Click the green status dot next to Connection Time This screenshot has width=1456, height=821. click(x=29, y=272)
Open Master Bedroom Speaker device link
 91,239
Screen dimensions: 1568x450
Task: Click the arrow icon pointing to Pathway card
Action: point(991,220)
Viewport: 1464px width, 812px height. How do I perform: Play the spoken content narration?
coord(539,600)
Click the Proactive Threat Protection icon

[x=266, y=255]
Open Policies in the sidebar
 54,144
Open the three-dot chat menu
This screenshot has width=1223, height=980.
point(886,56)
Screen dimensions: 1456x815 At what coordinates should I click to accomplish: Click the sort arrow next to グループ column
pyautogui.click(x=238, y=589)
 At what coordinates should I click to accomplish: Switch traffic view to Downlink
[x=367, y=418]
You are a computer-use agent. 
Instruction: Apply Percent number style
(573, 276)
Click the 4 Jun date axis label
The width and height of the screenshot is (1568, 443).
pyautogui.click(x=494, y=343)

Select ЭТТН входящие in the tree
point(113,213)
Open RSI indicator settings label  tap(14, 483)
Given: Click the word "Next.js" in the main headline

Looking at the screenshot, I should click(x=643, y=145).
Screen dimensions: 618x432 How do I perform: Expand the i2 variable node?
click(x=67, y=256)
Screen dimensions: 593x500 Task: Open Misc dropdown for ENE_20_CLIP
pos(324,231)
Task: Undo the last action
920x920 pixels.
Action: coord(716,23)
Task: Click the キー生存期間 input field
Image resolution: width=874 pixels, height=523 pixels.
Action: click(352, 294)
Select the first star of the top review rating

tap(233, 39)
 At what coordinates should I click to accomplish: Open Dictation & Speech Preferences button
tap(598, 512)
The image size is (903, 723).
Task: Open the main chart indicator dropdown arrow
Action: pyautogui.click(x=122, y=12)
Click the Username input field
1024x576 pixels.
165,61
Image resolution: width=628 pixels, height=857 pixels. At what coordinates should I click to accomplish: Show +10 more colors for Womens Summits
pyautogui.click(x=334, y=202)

===============

REQUIREMENTS: Reproduce all of the material above line for line, changing nothing.

RESULT OF THE TASK:
Click the green status dot next to Connection Time This screenshot has width=1456, height=821. click(x=29, y=272)
Open Master Bedroom Speaker device link
 91,239
Screen dimensions: 1568x450
Task: Click the arrow icon pointing to Pathway card
Action: point(991,220)
Viewport: 1464px width, 812px height. How do I perform: Play the spoken content narration?
coord(539,600)
Click the Proactive Threat Protection icon

[x=266, y=255]
Open Policies in the sidebar
 54,144
Open the three-dot chat menu
This screenshot has width=1223, height=980.
point(886,56)
Screen dimensions: 1456x815 At what coordinates should I click to accomplish: Click the sort arrow next to グループ column
pyautogui.click(x=238, y=589)
 At what coordinates should I click to accomplish: Switch traffic view to Downlink
[x=367, y=418]
You are a computer-use agent. 
Instruction: Apply Percent number style
(573, 276)
Click the 4 Jun date axis label
The width and height of the screenshot is (1568, 443).
pyautogui.click(x=494, y=343)

Select ЭТТН входящие in the tree
point(113,213)
Open RSI indicator settings label  tap(14, 483)
Given: Click the word "Next.js" in the main headline

Looking at the screenshot, I should click(x=643, y=145).
Screen dimensions: 618x432 How do I perform: Expand the i2 variable node?
click(x=67, y=256)
Screen dimensions: 593x500 Task: Open Misc dropdown for ENE_20_CLIP
pos(324,231)
Task: Undo the last action
920x920 pixels.
Action: coord(716,23)
Task: Click the キー生存期間 input field
Image resolution: width=874 pixels, height=523 pixels.
Action: click(352, 294)
Select the first star of the top review rating

tap(233, 39)
 At what coordinates should I click to accomplish: Open Dictation & Speech Preferences button
tap(598, 512)
The image size is (903, 723).
Task: Open the main chart indicator dropdown arrow
Action: pyautogui.click(x=122, y=12)
Click the Username input field
1024x576 pixels.
165,61
Image resolution: width=628 pixels, height=857 pixels. At what coordinates should I click to accomplish: Show +10 more colors for Womens Summits
pyautogui.click(x=334, y=202)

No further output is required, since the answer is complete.